Mereka sepakat untuk menembus kerumunan karena beberapa orang mulai memberikan tatapan tak enak pada Jonghyun dan Sunggyu. Namun sebelum niat mereka terlaksana, Yong Hwa sudah lebih dulu menahan Sunggyu dan Jonghyun untuk menjauhi kerumunan.
        “Yong, ngapain sih?” protes Jonghyun sambil berusaha melepaskan tangan Yong Hwa yang sudah menarik kasar kerah belakang blazer sekolahnya.
        Sunggyu juga melakukan hal yang hampir sama seperti Jonghyung. “Kita pengen liat pengumunan di madding tadi. Siapa tau ada yang penting. Kita kan udah kelas tiga, Yong.”
        “Gue udah tau berita itu.” Ucapan Yong Hwa membuat dua temannya berhenti dan memberikan tatapan penuh Tanya pada Yong Hwa. Yong Hwa sendiri akhirnya melepaskan dua temannya itu setelah mereka sampai di taman belakang sekolah.
        “Tentang apaan sih?” desak Sunggyu.
“Sekolah mau ngadain pensi?” sambung Jonghyun bahkan sebelum Yong Hwa memberikan jawaban atas pertanyaan Sunggyu.
        “Kalian tau kan kalo selama ini Gikwang di segani karena dia termasuk salah satu anak orang kaya di sekolah kita?” Tanya Yong Hwa yang langsung di jawab anggukan oleh Sunggyu.

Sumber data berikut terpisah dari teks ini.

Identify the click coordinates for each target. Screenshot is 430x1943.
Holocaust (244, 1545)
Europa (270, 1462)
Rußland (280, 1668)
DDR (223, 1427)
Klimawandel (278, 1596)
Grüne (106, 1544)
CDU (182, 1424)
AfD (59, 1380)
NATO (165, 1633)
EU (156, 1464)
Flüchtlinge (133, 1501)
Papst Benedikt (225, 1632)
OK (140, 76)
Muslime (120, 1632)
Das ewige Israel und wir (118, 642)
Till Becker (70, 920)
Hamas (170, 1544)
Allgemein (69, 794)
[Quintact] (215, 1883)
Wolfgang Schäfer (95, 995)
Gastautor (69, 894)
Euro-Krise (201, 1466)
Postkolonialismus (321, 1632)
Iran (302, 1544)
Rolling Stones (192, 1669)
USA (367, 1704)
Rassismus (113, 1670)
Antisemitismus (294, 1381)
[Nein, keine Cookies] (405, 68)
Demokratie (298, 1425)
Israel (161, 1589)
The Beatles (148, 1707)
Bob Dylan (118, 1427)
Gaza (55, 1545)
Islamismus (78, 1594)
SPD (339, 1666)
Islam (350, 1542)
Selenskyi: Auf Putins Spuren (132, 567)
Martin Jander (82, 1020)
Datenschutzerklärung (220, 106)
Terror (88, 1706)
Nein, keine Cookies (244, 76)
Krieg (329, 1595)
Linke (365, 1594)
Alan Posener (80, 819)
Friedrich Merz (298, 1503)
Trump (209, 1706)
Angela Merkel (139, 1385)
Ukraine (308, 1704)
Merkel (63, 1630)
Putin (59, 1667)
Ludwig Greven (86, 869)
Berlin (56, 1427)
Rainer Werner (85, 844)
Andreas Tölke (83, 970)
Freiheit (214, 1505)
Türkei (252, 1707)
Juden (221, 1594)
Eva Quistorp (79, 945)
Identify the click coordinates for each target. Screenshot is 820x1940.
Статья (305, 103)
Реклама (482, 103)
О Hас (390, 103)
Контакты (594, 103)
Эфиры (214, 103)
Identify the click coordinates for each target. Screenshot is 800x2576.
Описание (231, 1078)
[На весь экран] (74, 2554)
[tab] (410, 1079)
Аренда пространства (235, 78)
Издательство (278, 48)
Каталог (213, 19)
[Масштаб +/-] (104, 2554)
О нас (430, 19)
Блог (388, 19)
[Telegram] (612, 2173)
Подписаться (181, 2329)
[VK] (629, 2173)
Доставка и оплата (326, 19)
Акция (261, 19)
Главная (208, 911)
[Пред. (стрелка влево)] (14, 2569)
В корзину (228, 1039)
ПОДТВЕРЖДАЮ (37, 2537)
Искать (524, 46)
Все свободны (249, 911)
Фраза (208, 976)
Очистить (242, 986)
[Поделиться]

        “Jadi maksud lo, rumor kalo rumah Gikwang di jual itu bener?” Jonghyun justru balik bertanya.
        “Serius, lo?” Tanya Sunggyu memastikan.
        Yong Hwa mengacak rambutnya, frustasi. “Kenapa lagi sama Gikwang? Terus, sekarang anaknya mana?”
        Sunggyu dan Jonghyun saling melempar tatapan, lalu keduanya menggeleng kompak. “Dia nggak mau gue ajak berangkat bareng tadi pagi.”

***

        Pagi itu Gikwang baru saja tiba di gerbang sekolahnya. Hari itu dia di antar Sungmin, ayahnya. Ia menghela napas terlebih dahulu sebelum memulai sekolahnya hari ini. Ketika menelusuri koridor, Gikwang dihadiahi tatapan dari setiap orang yang bertemu dengannya. Tatapan merendahkan, bahkan mereka tak segan-segan mencibir di hadapan Gikwang. Cowok itu berkali-kali memeriksa penampilannya. Dan tak ada yang aneh di sana.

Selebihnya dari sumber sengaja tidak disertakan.